Presence of non Kashmiri armed militants in the Neelam Valley creates enormous problems for the local people. These militants are not familiar with local culture and way of life and because of gun and power harass and intimidate local people. Their brand of Islam is also new to the local people; and they are building Masjids and employing their own Imams that they spread their own brand of Islam and recruit people for jihad.

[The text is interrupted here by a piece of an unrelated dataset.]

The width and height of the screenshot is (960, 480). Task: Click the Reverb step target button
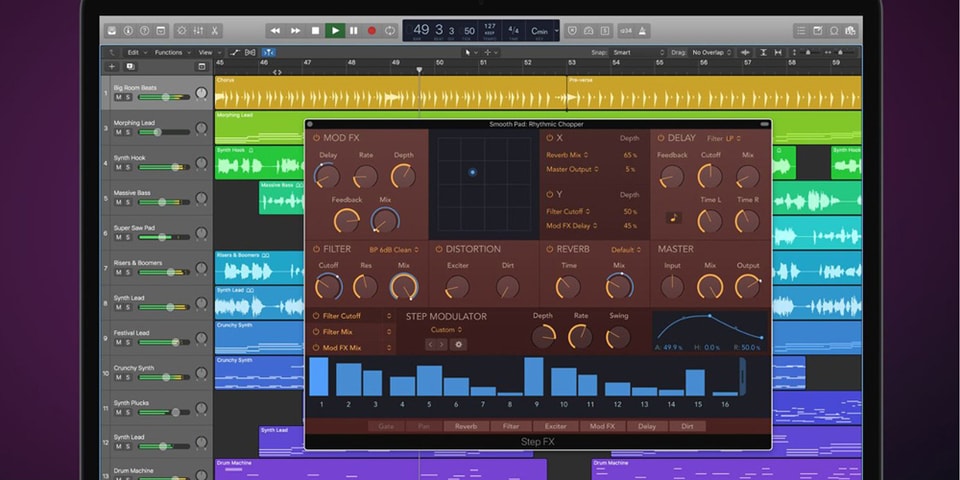tap(465, 426)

Local people have protested against these people; and even women folks who normally do not take part in political activities came out to protest on 10 September 2011; and this shows strength of feelings against the militancy and militants there. According to Press for Peace news release they marched to the local headquarters of Pakistan army and conveyed their demands to the officials and I quote:

‘A large number of women protested against the recent activities of some banned Kashmiri militant groups in Neelum Valley area…Recent movement of militants of outlawed Jihadi organizations in border areas, especially Neelum Valley, is a great danger for the peace in the local area, women protestors told Pakistani army officials. Women urged upon Pakistani army to stop the movement of militants across the Line of Control. They warned that militants would not be allowed to use the local land for their anti- people designs. “Local people cannot afford another war- like situation and we would resist any possible efforts conceived to ruin the peace along the border region”, they added. They said that people of Neelum Valley and other border areas have paid heavy price during the shelling across the LOC before the ceasefire.’ Unquote

Mr Chairman

The above quote, to some extent explains the prevailing situation in that region. While remembering the situation before the 2003 cease fire, these women protestors further said: ‘In this war like situation we have lost our generation. “Our children were abandoned illiterate, we lost our homes hospitals, and other basic infrastructures due to the war, but we were not rehabilitated by the government”.’

Local media is weak and fears reprisals from the jihadi militants and secret agencies who control and run affairs of this region. According to Press for Peace, in the past their ‘activists have been threatened by state and non-state actors for carrying pro- peace campaigns in these areas.’

Mr Chairman I prepared my speech last night, and this morning I learnt that four more former Kashmiri militants are missing. Rasheed Najer and his friends protested against the kidnapping of Jahangeer Butt and Khalid Kashmiri. He was invited for talks by United Jihad Council where he went with three other colleagues; but they have not been seen since. It is believed that they are also taken in custody.

Mr Chairman, I thank you for your patience.